Path of Exile 2 Developer Addresses Major Data Breach
Grinding Gear Games, the developer behind Path of Exile, has issued a public apology following a significant data breach earlier this month. The breach stemmed from a compromised test Steam account possessing administrative privileges. The incident resulted in unauthorized password resets for over 66 Path of Exile accounts.
Enhanced Security Measures Implemented
The compromised Steam account, used for internal testing and lacking linked personal information like phone numbers or addresses, was successfully targeted by a hacker.
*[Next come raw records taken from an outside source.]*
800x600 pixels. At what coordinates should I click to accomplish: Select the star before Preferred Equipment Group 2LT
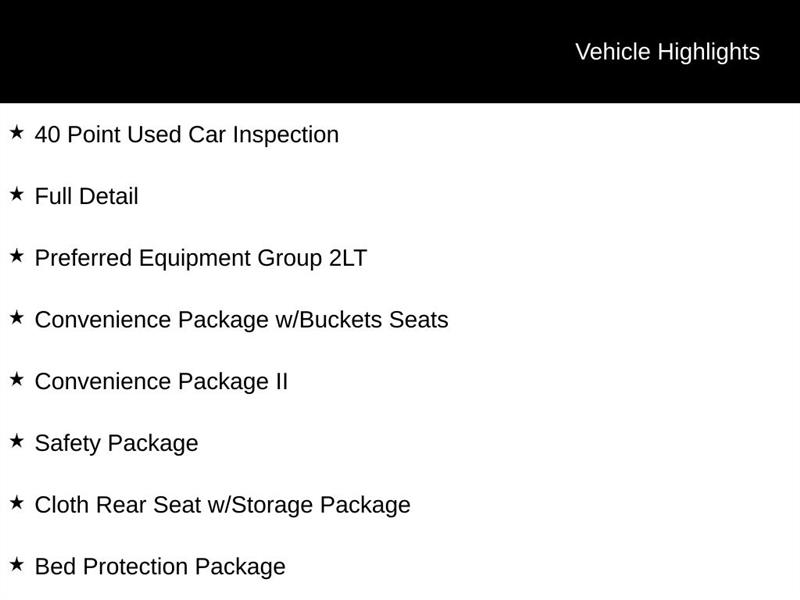pyautogui.click(x=16, y=256)
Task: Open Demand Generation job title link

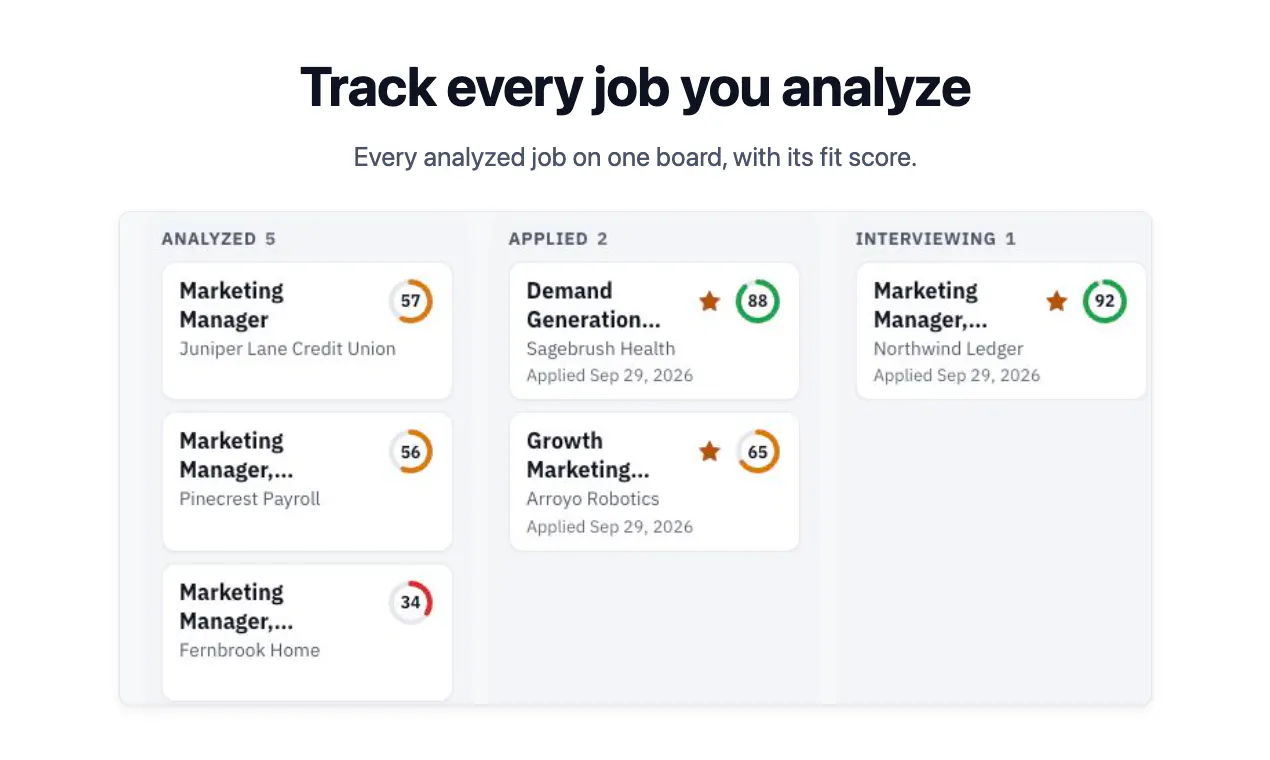Action: click(594, 305)
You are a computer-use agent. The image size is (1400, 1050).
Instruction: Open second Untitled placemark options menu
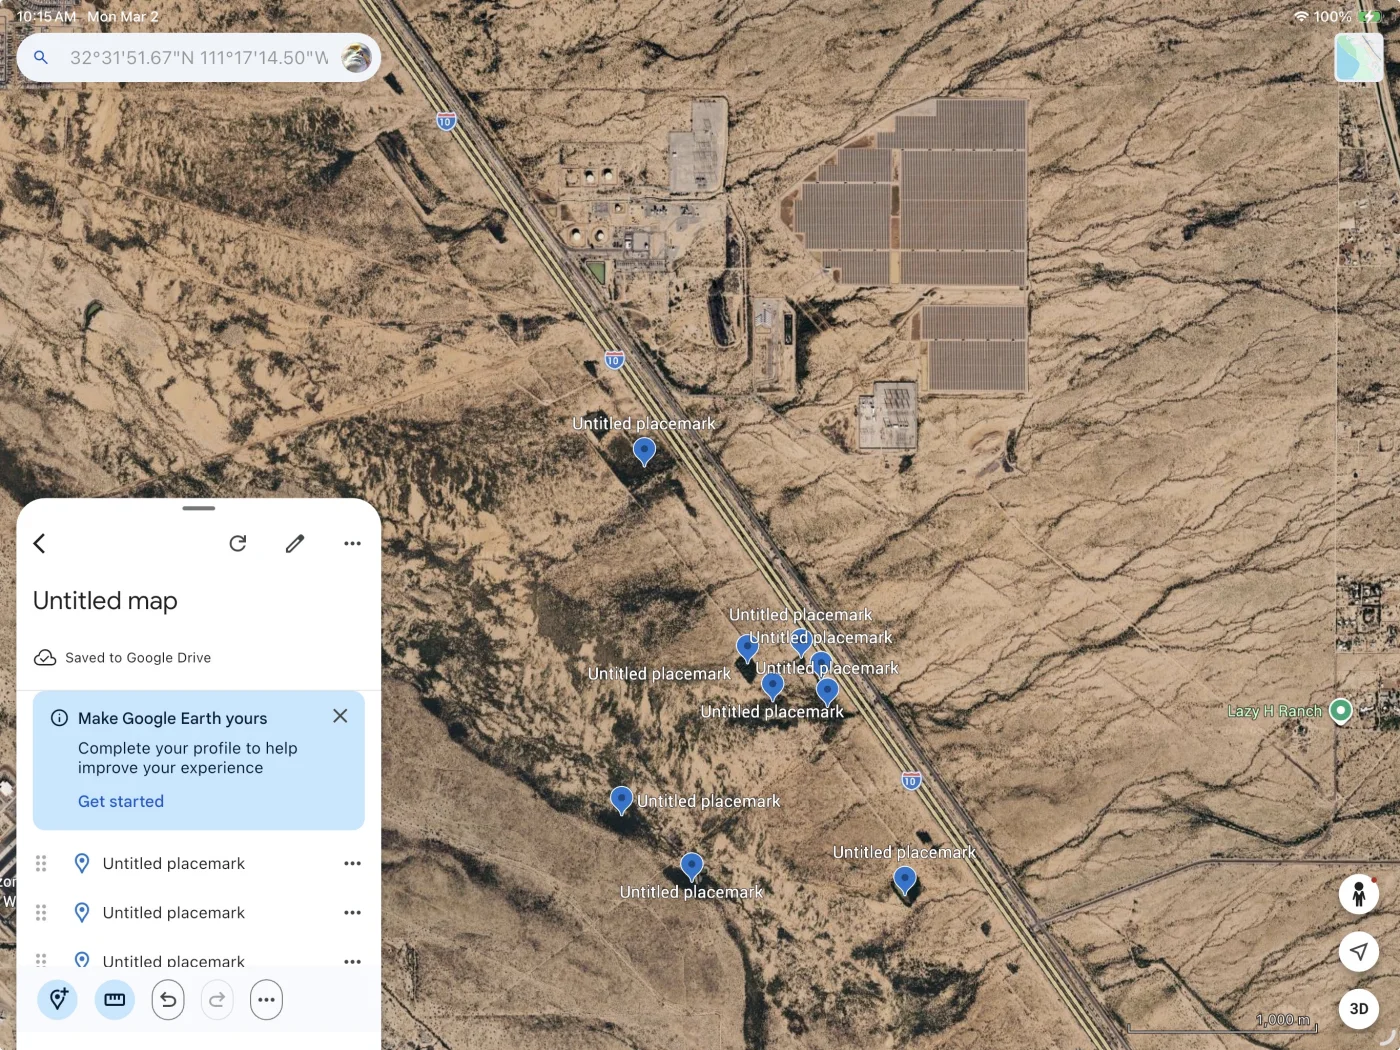click(352, 912)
Exploiting vulnerabilities in Steam's customer support system, the attacker provided minimal account details (email, username) and used a VPN to mask their location, gaining access.
The hacker then leveraged customer support tools to reset passwords on numerous accounts, cleverly deleting password change notifications to avoid detection. Access to sensitive data, including email addresses, Steam IDs, IP addresses, shipping addresses, unlock codes, transaction histories, and private messages, was gained. Grinding Gear Games acknowledges the potential for misuse of this information.
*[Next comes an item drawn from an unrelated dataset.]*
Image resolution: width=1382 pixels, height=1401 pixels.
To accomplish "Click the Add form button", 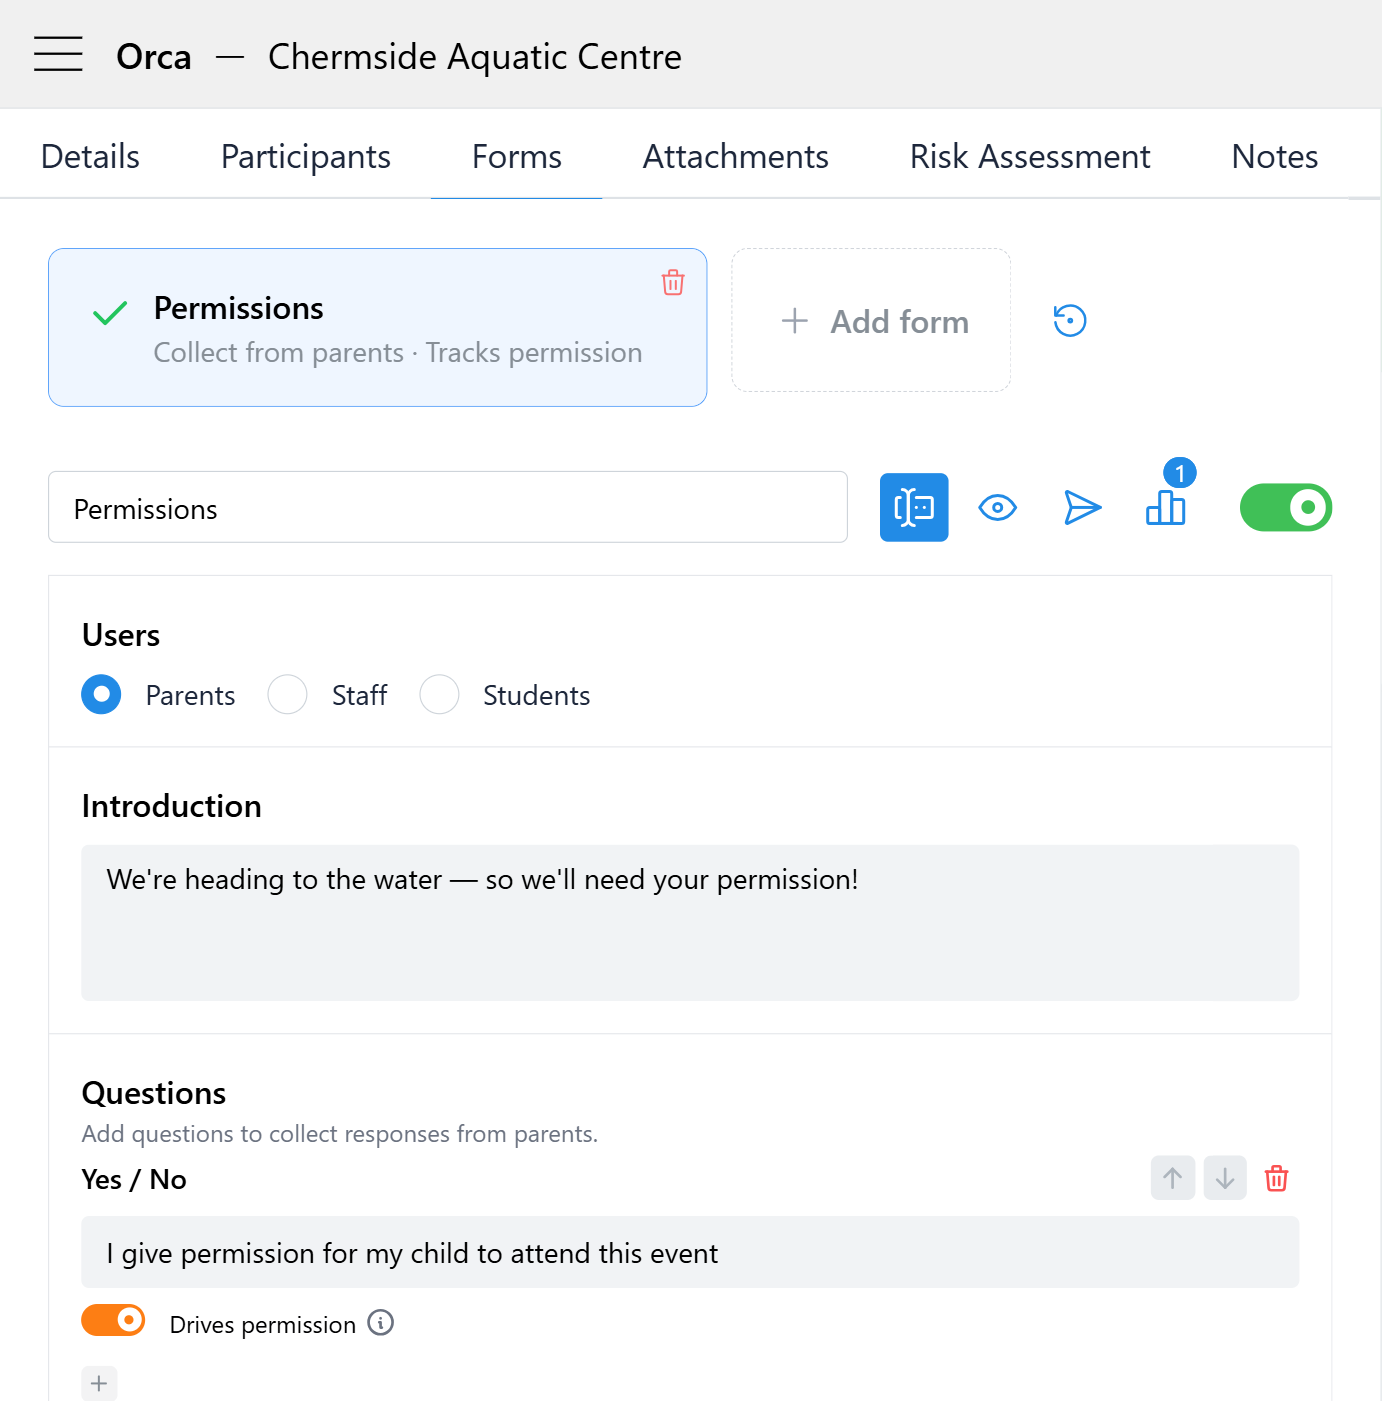I will pos(871,321).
In response, the developers have implemented stricter security protocols for administrative accounts, including enhanced IP restrictions and the prohibition of linking third-party accounts to staff accounts. They expressed deep regret for the security lapse and pledged to take further steps to prevent future incidents.
The community response has been mixed, with some praising the developer's transparency while others advocate for the immediate implementation of two-factor authentication (2FA). While the addition of 2FA remains pending, players are urged to change their passwords and remain vigilant regarding account security.